[What you should do]
Where the word "Biography" appears in a line below, copy the whole line.

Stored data
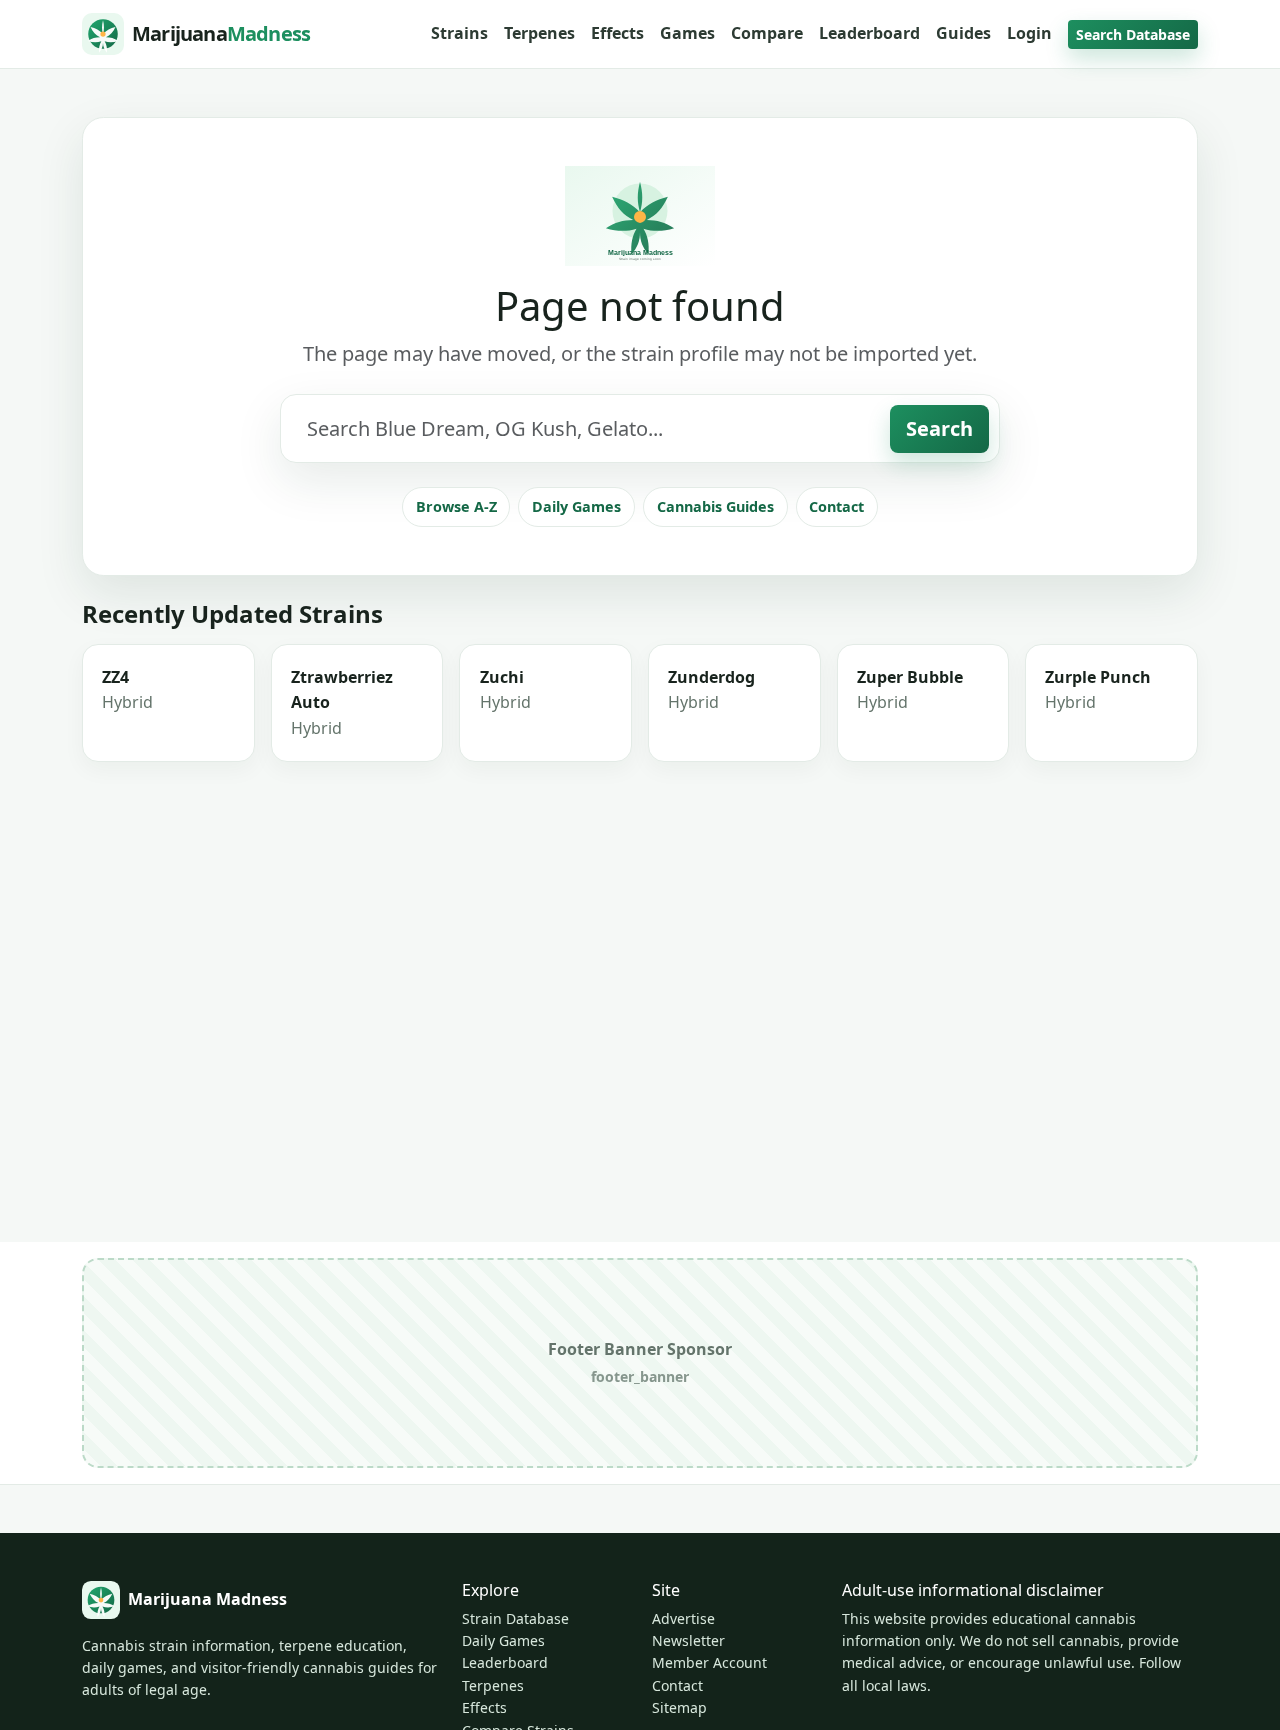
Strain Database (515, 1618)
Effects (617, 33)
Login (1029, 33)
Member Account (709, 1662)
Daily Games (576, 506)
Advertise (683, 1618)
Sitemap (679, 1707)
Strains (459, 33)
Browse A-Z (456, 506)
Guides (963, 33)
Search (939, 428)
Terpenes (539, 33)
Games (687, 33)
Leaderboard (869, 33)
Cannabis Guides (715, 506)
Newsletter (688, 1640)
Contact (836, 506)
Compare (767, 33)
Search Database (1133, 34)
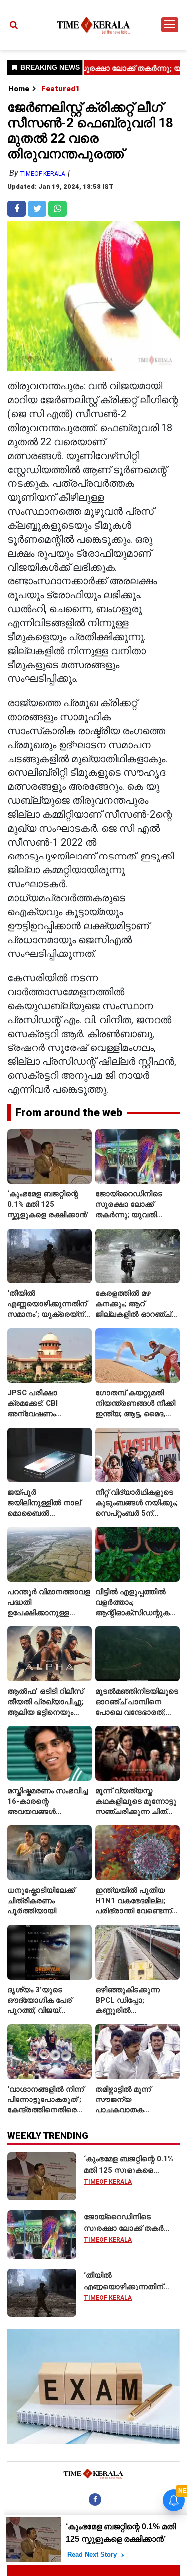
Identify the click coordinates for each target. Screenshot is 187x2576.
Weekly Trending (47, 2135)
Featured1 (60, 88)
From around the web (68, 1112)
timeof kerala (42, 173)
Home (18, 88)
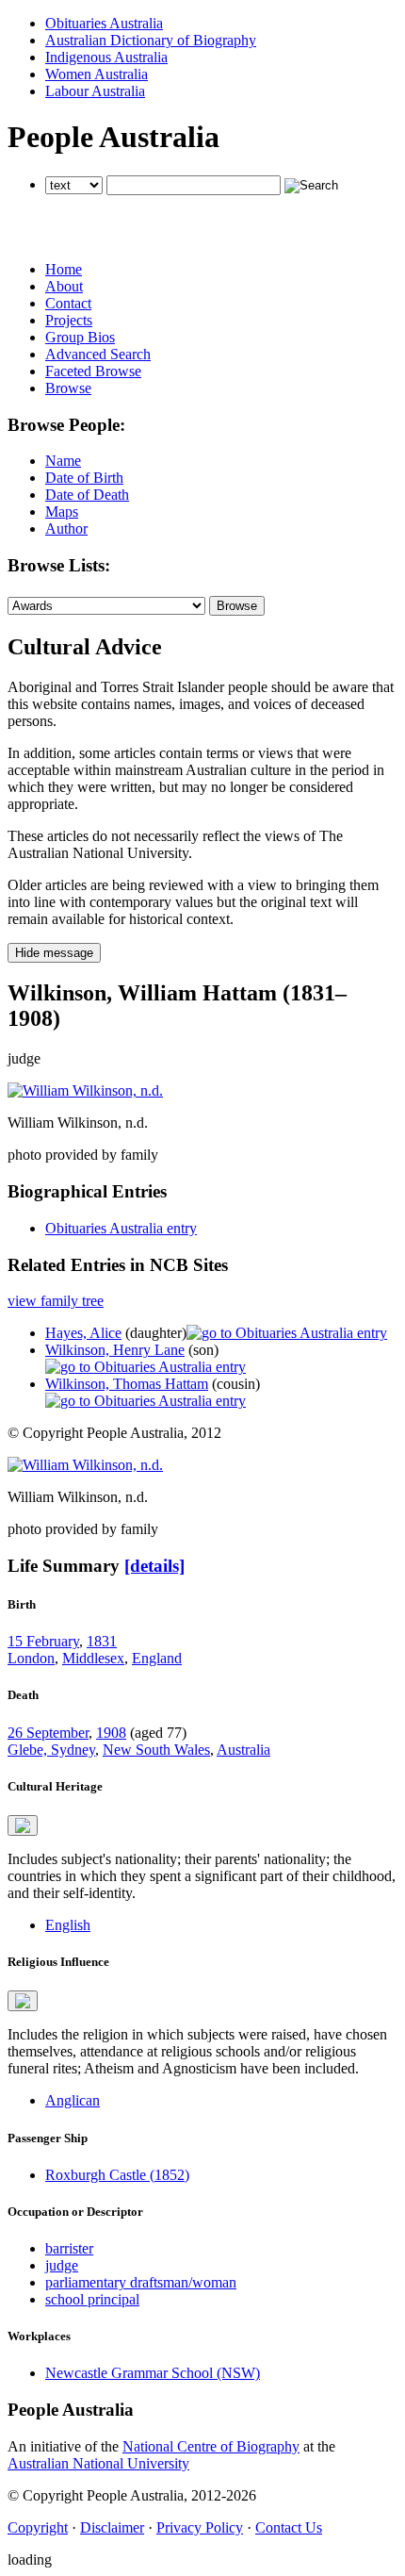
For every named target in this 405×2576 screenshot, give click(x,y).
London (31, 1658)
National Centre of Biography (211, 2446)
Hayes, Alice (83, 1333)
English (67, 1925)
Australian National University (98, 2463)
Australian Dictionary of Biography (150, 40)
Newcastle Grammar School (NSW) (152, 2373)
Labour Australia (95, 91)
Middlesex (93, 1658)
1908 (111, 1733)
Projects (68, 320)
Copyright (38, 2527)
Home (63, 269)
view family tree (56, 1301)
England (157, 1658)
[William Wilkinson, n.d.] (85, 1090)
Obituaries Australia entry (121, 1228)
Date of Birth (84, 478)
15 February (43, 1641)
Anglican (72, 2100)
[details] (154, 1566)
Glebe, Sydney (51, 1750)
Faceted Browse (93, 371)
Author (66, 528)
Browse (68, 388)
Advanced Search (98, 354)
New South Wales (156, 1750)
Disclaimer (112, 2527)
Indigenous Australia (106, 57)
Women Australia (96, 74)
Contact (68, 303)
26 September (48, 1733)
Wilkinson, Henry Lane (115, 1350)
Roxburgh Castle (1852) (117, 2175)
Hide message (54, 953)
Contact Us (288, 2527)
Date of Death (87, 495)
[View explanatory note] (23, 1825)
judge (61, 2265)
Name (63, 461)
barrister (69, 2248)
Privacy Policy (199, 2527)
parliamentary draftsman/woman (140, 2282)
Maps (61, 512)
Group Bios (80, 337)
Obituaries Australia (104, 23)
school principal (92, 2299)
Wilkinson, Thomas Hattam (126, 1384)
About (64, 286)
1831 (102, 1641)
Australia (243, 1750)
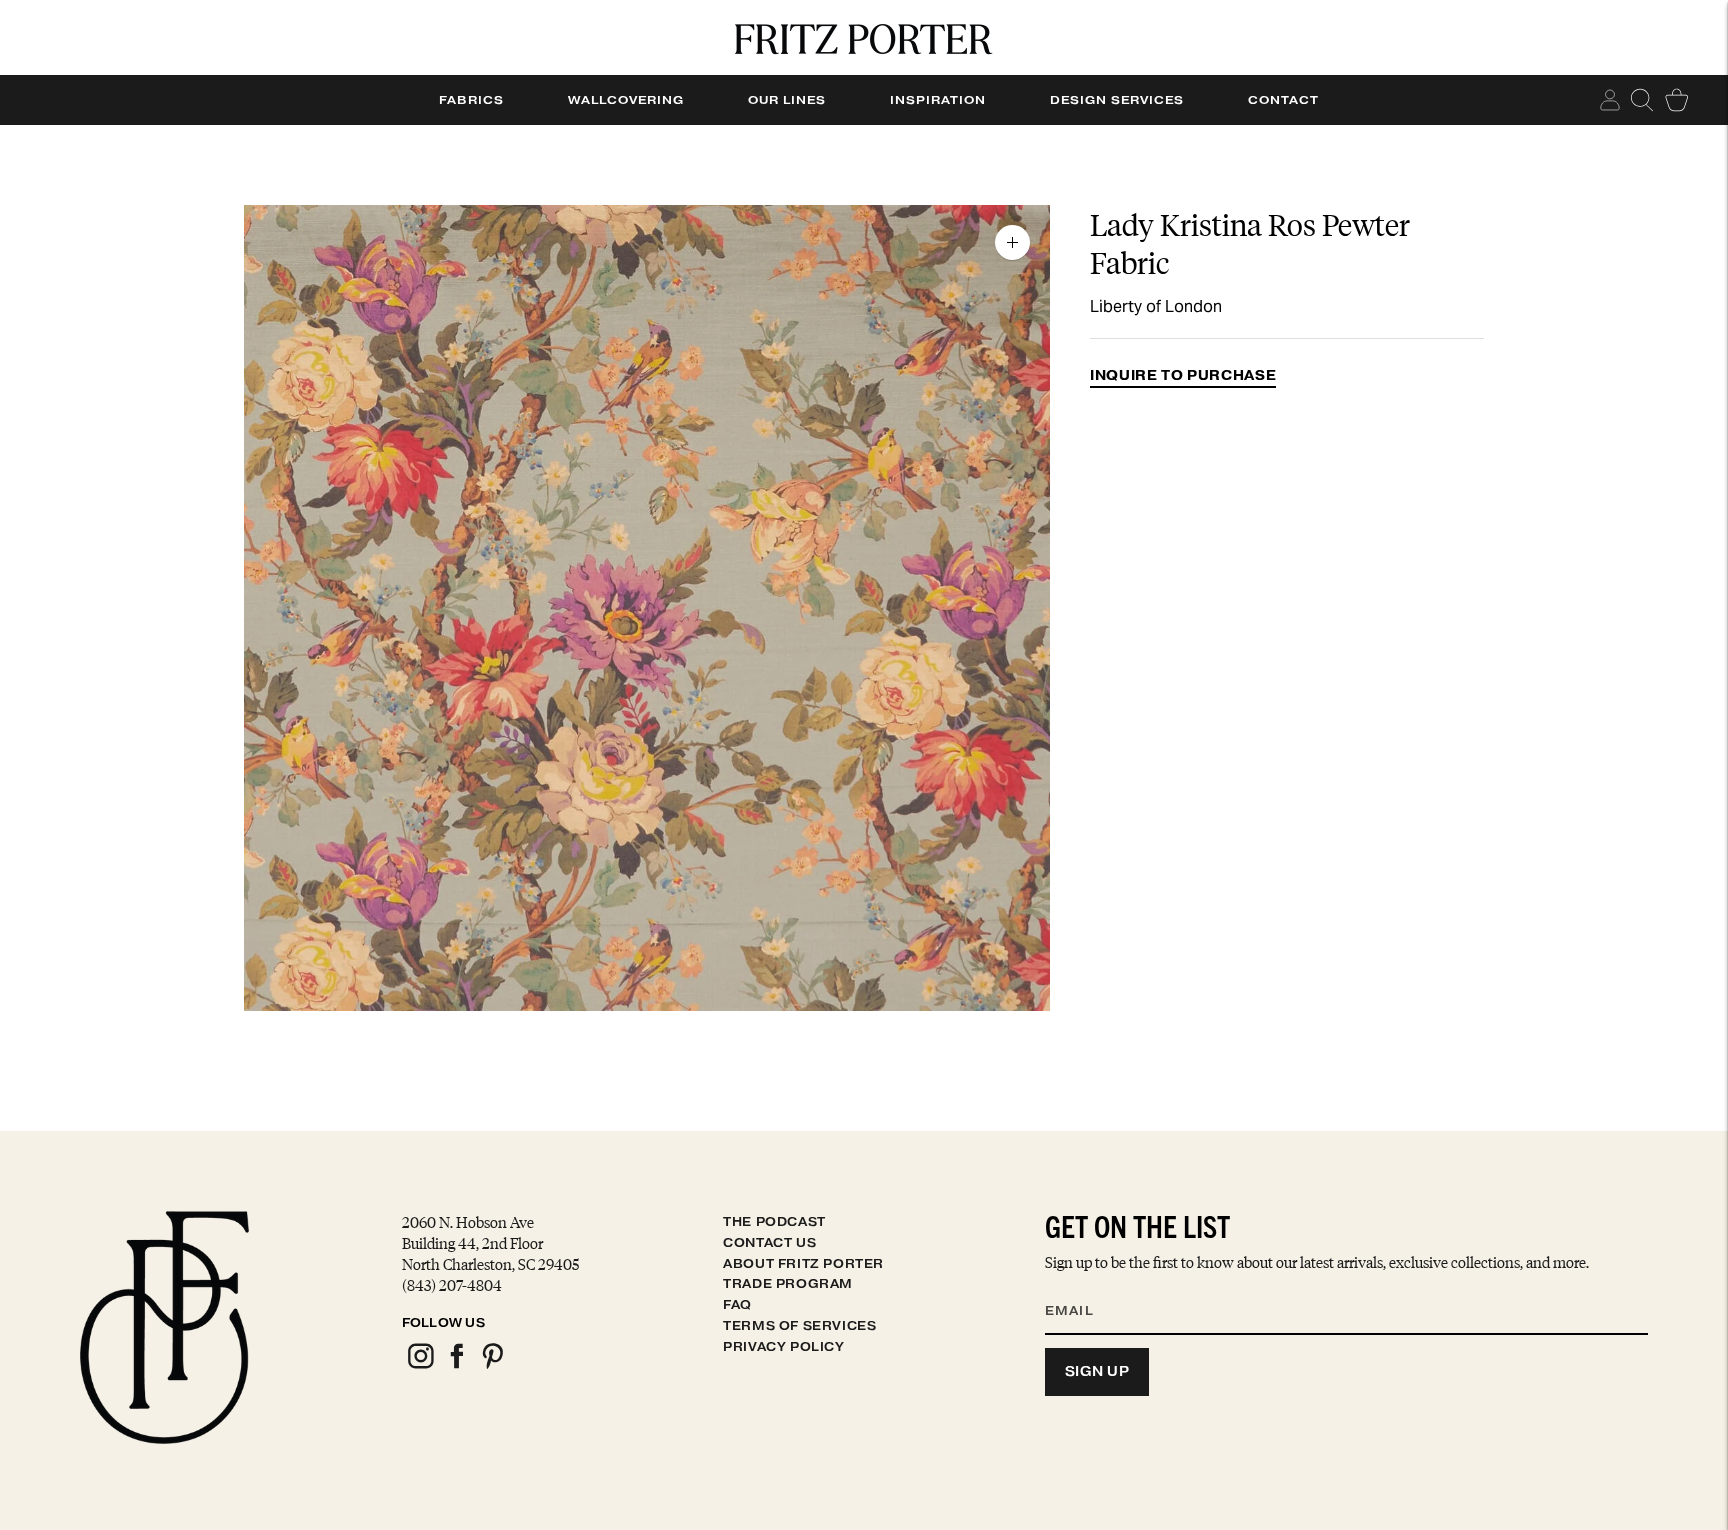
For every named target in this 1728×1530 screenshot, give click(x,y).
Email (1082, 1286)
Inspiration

[Answer to this task]
National Centre of Biography (211, 2446)
Australian Dictionary of Biography (150, 40)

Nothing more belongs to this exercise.